Background on Farm Structure
Classifying Diverse Farms
Broad descriptions of farms based on U.S. averages can mask variation among different sizes and types of farms. A farm classification—or typology—developed by ERS categorizes farms into more homogeneous groupings for reporting and evaluation purposes. The classification is based largely on annual gross cash farm income (GCFI) of the farm business, the primary occupation of the operator, and ownership of the farm.
The ERS Farm Typology
Typology class and description (GCFI = Gross cash farm income)
- Small family farms (GCFI less than $350,000)
- Retirement farms. Small farms whose operators report they are retired, although they continue to farm on a small scale.
- Off-farm occupation. Small farms whose operators report a primary occupation other than farming. The category also includes farms (about 18 percent of off-farm occupation farms) whose operators do not consider themselves to be in the labor force.
- Farming-occupation farms. Small farms whose operators report farming as their primary occupation.
- Low-sales farms. GCFI less than $150,000.
- Moderate-sales farms. GCFI between $150,000 and $349,999.
- Midsize family farms (GCFI between $350,000 and $999,999)
- Large-scale family farms (GCFI of $1,000,000 or more)
- Large farms. Farms with GCFI between $1,000,000 and $4,999,999.
- Very large farms. Farms with GCFI of $5,000,000 or more.
- Nonfamily farms. Farms where the principal operator and individuals related to the operator do not own a majority of the business.
The farm typology focuses primarily on the "family farm," or any farm where the majority of the business is owned by the operator and individuals related to the operator, including relatives who do not live in the operator's household. The USDA defines a farm as any place that produced and sold—or normally would have produced and sold—at least $1,000 of agricultural products during a given year. The USDA uses acres of crops and head of livestock to determine if a place with sales less than $1,000 could normally produce and sell at least that amount.
Revising the ERS Farm Typology
ERS revised its typology in 2013, updating the original to account for commodity price increases and shifts in production to larger farms.
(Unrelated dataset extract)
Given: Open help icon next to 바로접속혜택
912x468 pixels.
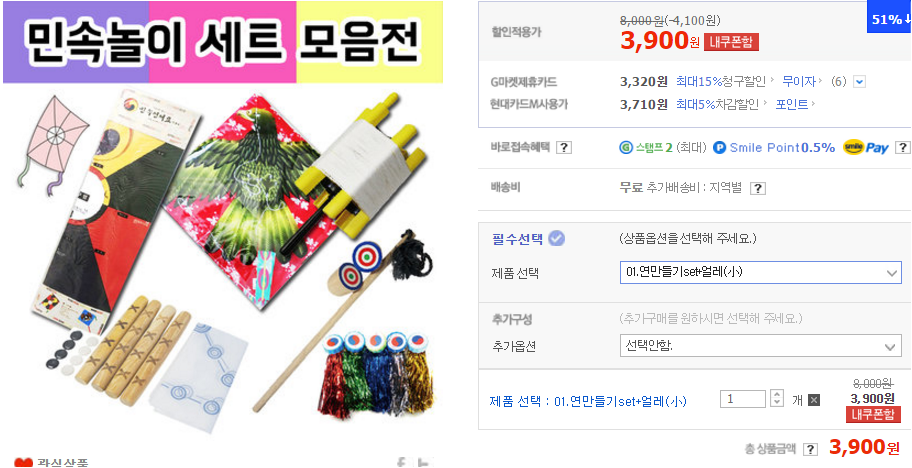Looking at the screenshot, I should (563, 148).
The measure of farm size was also changed from gross farm sales to GCFI. For use in the farm typology, GCFI is a better indicator of the size of the farm business than gross farm sales because it focuses on the revenue actually received by the farm business that can be used by the farm business.
Gross farm sales, in contrast, exclude revenue from other farm-related income and include items that are not revenue to the farm: the value of production accruing to share landlords and production contractors, as well as Government payments accruing to landlords.
- For more information about the update, see the ERS report: Updating the ERS Farm Typology
|Gross farm sales||Gross cash farm income|
|Revenue to the farm from:|
|Crop and livestock sales||Yes||Yes|
|Other farm-related income*||No||Yes|
|Value of production accruing to:|
|Landlord receipt of Government payments||Yes||No|
|*Includes receipts from custom work, machine hire, livestock grazing fees, timber sales, outdoor recreation, production contract fees, etc.|
Distribution of U.S. Farms, Value of Production, and Farm Assets
Based on the ERS farm typology and data from the 2014 Agricultural Resource Management Survey (ARMS), 99 percent of U.S. farms are family farms. The remaining 1 percent are nonfamily farms, which produce 10 percent of the value of agricultural output. Two features of family farms stand out. First, there are many small family farms—those with GCFI less than $350,000—making up 89 percent of all U.S. farms and holding 56 percent of farm assets. Second, most production—68 percent—occurs on the 9 percent of family farms classified as midsize or large-scale. Among small family farms, moderate-sales farms (GCFI of $150,000 to $349,999) account for the highest share of total U.S. production, at 9 percent.
As a group, small family farms account for 22 percent of U.S. value of agricultural production, about the same as the share for midsize family farms (21 percent) and very large family farms (20 percent) but less than the 28 percent share for large family farms. Small family farms' share of production is higher for specific commodities: 52 percent for poultry, 50 percent for hay, 26 percent for hogs, and 23 percent for beef.
Profitability—measured here by the operating profit margin (OPM)—is strongly associated with farm size, and varies by farm type. Sixty-one to 76 percent of retirement, off-farm occupation, and low-sales farms are in the "red zone" with an OPM of less than 10 percent, indicating high risk of financial problems. The share of farms in the red zone drops rapidly for the remaining family farm types after GCFI exceeds $150,000. Simultaneously, the share of farms in the green zone (with an OPM greater than 25 percent) increases with farm size. Larger farms often can use their resources more productively than smaller farms, generating more profits per dollar of revenue.